I've always been a big fan of Thousand Foot Krutch. Joel Bruyere, Steve Augustine and Trevor McNevan are true veterans when it comes to Christian rock; I wouldn't be surprised if they were one of Tooth & Nail's best and longest investments. I know every song, music video and album I've bought from them are.

"The Invitation": Nothing special about this intro track, but at least it follows suit with the musical style of the rest of the disc.
I'm not afraid
I'm not ashamed
I'm not to blame
Welcome to the masquerade.
"Welcome to the Masquerade": Let the insistent rhyming begin- McNevan and Ben Burnley (of Breaking Benjamin) share an interesting songwriting trait in that obvious technique of short, short phrases. While it does sound forced, it doesn't sound bad.

"Fire It Up": Nickelback-esque. Not in a derogatory manner, but simply because of the rock-anthem guitar. Released to mainstream radio, appropriately from the lack of straightfoward meaning in its lyrics. Catchy, though.
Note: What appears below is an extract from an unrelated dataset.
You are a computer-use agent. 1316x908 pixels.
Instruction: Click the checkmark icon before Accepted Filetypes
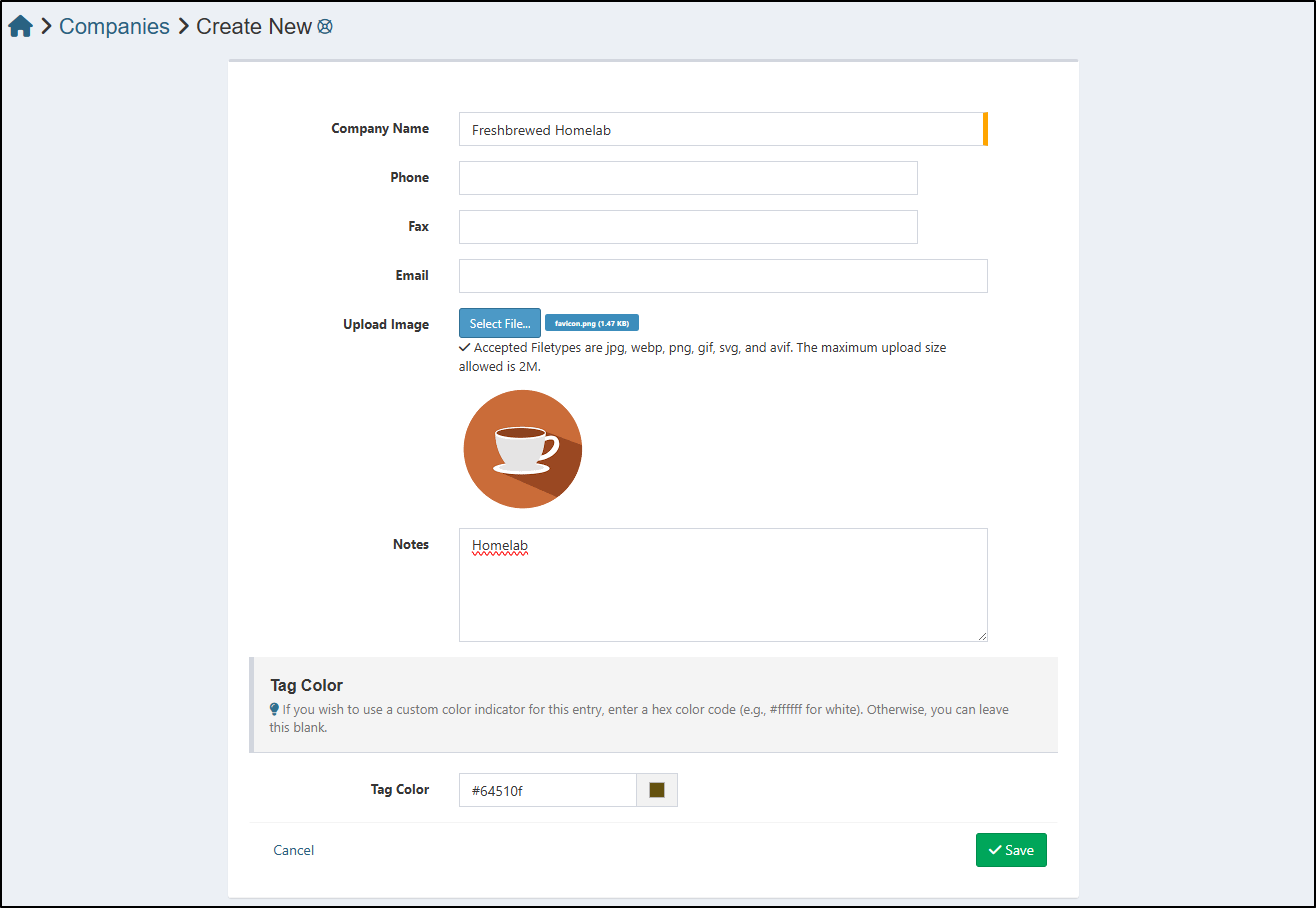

"Bring Me To Life": Another commercialized rock song, although "BMTL" returns to TFK's nu metal roots. While Welcome to the Masquerade was meant to stray away from pop; it doesn't quite sound as though the band has achieved that. They're moving in the right direction, specifically in the vocally forced bridge. The chorus really softens the entire song, making it radio-friendly.

"E is for Extinction": This is my favourite song on the album. Light, falsetto vocals at the start and a cyclic riff add depth. The tone is set at 30 seconds in, where the rock-garden sound is abruptly interrupted. Still going nowhere stylistically, the riff is probably the only reason I'm drawn to this song.

"Watching Over Me": A slower ballad, exposing McNevan immediately. The change is substantial when comparing this track to "Breathe You In", another ballad, from 2005's The Art of Breaking. His tone is that much more mature, less whiny and pitchy, and Augustine's drumming is to be praised as well.

"The Part That Hurts The Most (Is Me)": An easy-to-relate song, about what seems to be a dysfunctional relationship. Whether it is a literal conflict of person vs. person, a religious, metaphor, or person vs. society is left to interpretation. Strangely, I don't find that there is a distinguishing "this is TFK" ring.

"Scream": Between this track and Tokio Hotel's of the same name, I prefer the latter.

"Look Away": A sweet ballad, in which for the first time, Thousand Foot Krutch sound like a pop-punk-boy-band. The piano interludes are gorgeous, along with the string arrangement, and one has to forgive them. Look ma, my favourite pop-punk-boy-band song isn't even by a pop-punk-boy-band.

"Forward Motion": Symphonic sounding and pretty much rock solid. This album is really just making me visualize boulders and stones. If the guitar on this track were given a little more light, it'd truly be huge and epic.

"Outta Control": What this release is lacking? Rawness. There's no grittyness like there's been in the past, only the occasional refined, rock-sugary Chad Kroeger scream. Does refined rock sugar even exist?

"Smack Down": I don't like this song. Maybe it's a girl thing, but this song is overly macho from the start before it suddenly drops into a "We Will Rock You" clap. In my opinion, bass presence is scarce throughout the entire album.

"Already Home": I complimented them on the string earlier, but the opening of this is a little too much. It sounds like an orchestral piece. Pretty, but not ideal... the phrase holds true for all of Welcome to the Masquerade. I suggest listening thoroughly before you buy.